▸ Data for this exercise:
-=-=-

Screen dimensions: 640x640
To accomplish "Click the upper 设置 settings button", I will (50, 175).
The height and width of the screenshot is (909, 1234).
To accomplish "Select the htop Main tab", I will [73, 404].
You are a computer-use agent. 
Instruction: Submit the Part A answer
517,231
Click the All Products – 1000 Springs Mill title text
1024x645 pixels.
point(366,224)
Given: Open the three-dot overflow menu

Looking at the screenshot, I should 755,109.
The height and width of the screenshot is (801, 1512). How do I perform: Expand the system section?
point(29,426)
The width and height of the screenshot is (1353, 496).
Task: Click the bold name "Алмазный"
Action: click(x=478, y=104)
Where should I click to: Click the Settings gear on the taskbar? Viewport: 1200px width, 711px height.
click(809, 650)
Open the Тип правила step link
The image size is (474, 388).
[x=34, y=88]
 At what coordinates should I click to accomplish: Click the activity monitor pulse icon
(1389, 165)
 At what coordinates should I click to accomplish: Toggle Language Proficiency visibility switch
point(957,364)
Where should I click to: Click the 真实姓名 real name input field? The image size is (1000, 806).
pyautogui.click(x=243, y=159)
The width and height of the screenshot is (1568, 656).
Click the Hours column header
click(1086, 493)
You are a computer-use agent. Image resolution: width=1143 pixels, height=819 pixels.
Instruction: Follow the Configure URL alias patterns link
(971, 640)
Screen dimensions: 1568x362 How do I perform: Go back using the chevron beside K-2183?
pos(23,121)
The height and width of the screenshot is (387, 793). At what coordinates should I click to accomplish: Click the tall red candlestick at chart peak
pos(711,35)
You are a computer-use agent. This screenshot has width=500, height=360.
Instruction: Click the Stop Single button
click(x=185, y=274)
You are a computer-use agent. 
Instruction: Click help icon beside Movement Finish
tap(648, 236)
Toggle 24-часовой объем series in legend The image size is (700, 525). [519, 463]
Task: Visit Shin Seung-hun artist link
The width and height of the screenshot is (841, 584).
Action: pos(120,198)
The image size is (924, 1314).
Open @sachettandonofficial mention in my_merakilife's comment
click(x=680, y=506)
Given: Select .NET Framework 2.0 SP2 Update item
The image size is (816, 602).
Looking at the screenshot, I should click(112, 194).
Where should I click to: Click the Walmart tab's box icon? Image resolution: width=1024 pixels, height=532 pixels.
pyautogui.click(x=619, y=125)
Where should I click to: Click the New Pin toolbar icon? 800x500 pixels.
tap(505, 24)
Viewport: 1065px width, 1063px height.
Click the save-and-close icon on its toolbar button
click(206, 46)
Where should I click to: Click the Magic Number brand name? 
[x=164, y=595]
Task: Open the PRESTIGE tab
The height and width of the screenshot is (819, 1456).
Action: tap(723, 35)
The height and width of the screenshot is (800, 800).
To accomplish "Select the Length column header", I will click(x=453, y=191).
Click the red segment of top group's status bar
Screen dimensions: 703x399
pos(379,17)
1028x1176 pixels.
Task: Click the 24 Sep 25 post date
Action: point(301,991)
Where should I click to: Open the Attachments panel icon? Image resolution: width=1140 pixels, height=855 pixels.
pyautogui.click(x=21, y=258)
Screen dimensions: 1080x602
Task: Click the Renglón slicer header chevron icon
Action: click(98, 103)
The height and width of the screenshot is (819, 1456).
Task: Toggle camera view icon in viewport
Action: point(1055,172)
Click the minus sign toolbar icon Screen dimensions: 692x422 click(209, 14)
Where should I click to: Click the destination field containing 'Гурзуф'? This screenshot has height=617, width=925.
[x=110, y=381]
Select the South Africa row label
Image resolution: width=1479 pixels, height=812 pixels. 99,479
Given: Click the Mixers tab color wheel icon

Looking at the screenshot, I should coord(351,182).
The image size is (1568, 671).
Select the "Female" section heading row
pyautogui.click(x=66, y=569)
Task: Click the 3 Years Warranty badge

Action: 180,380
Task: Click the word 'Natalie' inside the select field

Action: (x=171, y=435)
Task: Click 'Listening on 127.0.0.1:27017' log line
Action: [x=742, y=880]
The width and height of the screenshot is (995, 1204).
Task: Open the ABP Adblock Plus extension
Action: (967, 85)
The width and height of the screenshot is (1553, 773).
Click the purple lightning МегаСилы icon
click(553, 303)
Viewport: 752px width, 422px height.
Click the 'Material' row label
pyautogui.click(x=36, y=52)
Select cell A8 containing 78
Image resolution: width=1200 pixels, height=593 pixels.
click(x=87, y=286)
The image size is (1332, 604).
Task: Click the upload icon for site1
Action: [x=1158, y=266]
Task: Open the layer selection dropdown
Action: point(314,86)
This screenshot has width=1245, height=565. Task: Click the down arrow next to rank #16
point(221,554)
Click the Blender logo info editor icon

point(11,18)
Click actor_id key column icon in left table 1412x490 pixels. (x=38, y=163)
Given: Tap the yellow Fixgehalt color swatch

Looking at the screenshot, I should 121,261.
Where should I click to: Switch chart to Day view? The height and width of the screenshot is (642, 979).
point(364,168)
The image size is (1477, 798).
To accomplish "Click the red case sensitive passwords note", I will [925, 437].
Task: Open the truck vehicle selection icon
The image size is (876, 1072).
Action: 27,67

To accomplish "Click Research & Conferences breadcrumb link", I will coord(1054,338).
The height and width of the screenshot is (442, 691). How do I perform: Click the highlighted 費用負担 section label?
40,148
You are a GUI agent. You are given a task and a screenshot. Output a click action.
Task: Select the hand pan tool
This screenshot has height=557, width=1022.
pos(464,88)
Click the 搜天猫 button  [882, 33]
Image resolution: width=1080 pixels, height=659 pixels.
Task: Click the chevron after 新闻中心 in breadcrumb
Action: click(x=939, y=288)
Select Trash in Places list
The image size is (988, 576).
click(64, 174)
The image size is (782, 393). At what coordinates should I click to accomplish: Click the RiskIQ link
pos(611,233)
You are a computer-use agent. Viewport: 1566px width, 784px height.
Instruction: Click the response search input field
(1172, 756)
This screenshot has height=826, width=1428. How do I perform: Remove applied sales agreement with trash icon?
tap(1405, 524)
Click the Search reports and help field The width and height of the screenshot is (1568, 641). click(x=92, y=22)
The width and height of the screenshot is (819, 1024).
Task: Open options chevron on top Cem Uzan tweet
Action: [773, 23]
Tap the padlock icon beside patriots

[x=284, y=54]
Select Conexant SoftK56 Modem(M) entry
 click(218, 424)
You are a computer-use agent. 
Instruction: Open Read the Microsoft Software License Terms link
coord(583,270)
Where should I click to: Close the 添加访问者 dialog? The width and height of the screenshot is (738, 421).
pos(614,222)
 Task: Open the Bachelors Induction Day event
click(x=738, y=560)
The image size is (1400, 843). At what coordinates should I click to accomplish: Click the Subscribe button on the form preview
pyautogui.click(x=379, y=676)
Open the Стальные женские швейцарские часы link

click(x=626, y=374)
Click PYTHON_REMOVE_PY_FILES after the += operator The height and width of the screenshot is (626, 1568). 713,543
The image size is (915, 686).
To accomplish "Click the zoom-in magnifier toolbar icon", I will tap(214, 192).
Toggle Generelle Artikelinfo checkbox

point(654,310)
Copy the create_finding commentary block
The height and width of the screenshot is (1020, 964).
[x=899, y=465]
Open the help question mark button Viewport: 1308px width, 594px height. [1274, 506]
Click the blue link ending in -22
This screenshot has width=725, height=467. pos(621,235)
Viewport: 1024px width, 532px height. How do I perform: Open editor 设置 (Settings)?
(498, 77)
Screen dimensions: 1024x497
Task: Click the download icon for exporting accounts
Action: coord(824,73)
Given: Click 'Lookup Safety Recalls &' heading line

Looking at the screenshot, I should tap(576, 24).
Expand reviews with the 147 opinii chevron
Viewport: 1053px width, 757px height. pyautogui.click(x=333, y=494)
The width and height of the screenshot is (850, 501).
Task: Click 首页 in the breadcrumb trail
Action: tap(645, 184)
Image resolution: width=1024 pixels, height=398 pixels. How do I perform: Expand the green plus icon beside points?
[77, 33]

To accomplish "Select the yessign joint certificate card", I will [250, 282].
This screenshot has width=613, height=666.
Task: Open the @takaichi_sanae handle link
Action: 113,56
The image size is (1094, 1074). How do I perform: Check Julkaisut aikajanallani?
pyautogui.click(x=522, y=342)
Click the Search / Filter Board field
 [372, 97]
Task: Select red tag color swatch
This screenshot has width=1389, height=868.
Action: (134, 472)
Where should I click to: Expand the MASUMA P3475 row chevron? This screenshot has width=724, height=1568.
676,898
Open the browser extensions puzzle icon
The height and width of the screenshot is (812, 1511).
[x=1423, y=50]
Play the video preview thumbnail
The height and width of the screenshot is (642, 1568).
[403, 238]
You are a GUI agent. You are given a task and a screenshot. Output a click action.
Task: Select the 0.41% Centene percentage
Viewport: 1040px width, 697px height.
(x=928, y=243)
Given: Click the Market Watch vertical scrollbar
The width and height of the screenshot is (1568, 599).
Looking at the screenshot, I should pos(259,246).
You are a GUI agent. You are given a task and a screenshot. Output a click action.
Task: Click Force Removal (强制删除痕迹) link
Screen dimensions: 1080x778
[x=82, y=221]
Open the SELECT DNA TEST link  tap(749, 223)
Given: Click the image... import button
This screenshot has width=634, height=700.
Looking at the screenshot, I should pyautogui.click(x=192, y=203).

-=-=-

▸ Task prompt:
Within the listing above, the range opens at the line with "Open the browser extensions puzzle icon" and closes at the line with "Task: Select the 0.41% Centene percentage". Reproduce exactly the lines of that range, including both ends.

▸ Exercise solution:
Open the browser extensions puzzle icon
The height and width of the screenshot is (812, 1511).
[x=1423, y=50]
Play the video preview thumbnail
The height and width of the screenshot is (642, 1568).
[403, 238]
You are a GUI agent. You are given a task and a screenshot. Output a click action.
Task: Select the 0.41% Centene percentage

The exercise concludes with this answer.